Her breath caught.

His eyes were bright, unguarded. The love shone from them. “The baby was an excuse, a way of getting what I really wanted. You.”

Gemma’s breath left her in an audible whoosh. Warmth filled her, her body softened, leaning into him. He felt warm and solid against her. Permanent. “I love you, too.”

“At last!” He yanked her into his arms. The kiss that landed on her mouth held a touch of desperation.

And she realised that Angelo had been nervous. He hadn’t been sure of her at all. “I was getting cold feet at the idea of being married to someone who didn’t love me.”

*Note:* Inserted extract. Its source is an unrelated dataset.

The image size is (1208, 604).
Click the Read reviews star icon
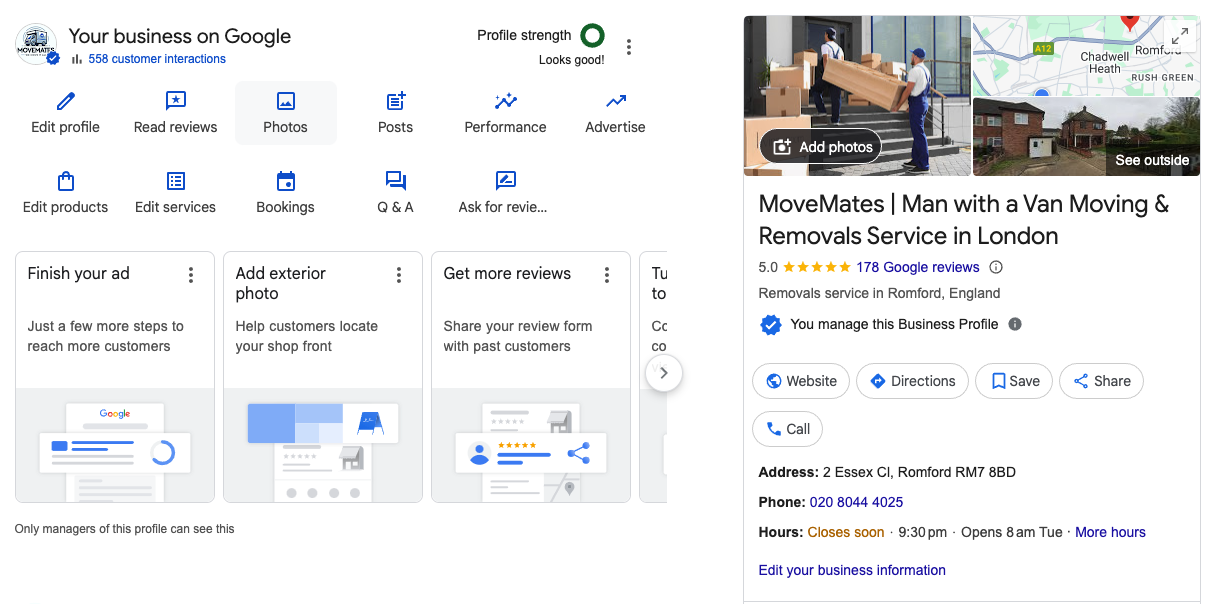175,101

“And I have to admit I wasn’t thrilled at marrying someone who wanted me only for my body. Wench.” He sat up and grabbed her hand and slid the ring onto her finger. It fit perfectly.

Gemma giggled. “It could’ve been worse. I could’ve told you that I was marrying you for your money. To settle my credit-card debt.”

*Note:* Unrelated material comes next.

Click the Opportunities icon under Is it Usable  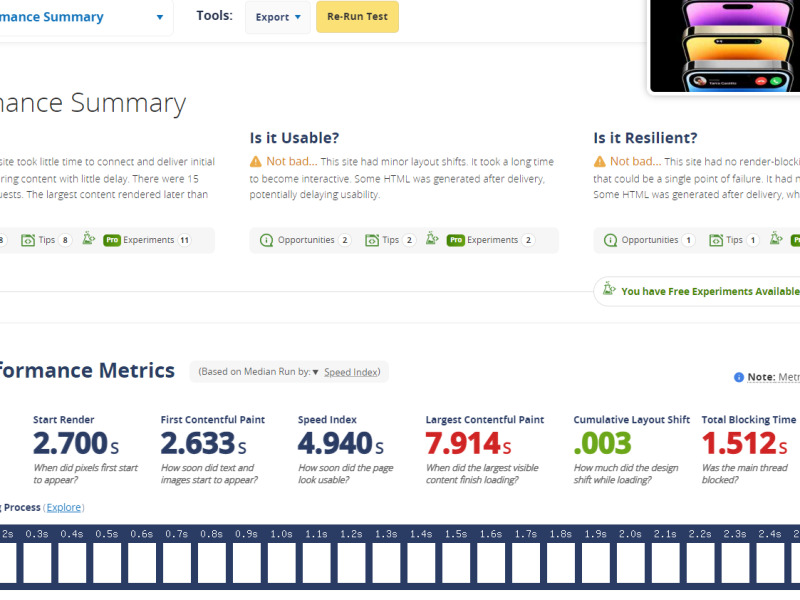(266, 240)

“I knew that wasn’t a factor.”

“How?”

“The offer of the contract to sing in Australia would have taken care of your debt.” He slanted her a look. “That’s a resort I’ve recently acquired. I wasn’t intending to let you get too far away. Once I got over the shock of your revelation that you weren’t Mandy…and the even bigger shock that I wanted you back. I had to make a plan to get you back.”

“I should’ve known!” Gemma laughed with joy. “I almost turned it down. Because I’d discovered I was pregnant. I wanted to work in New Zealand so I could be close to my parents. But the chance to get rid of that debt was too good.”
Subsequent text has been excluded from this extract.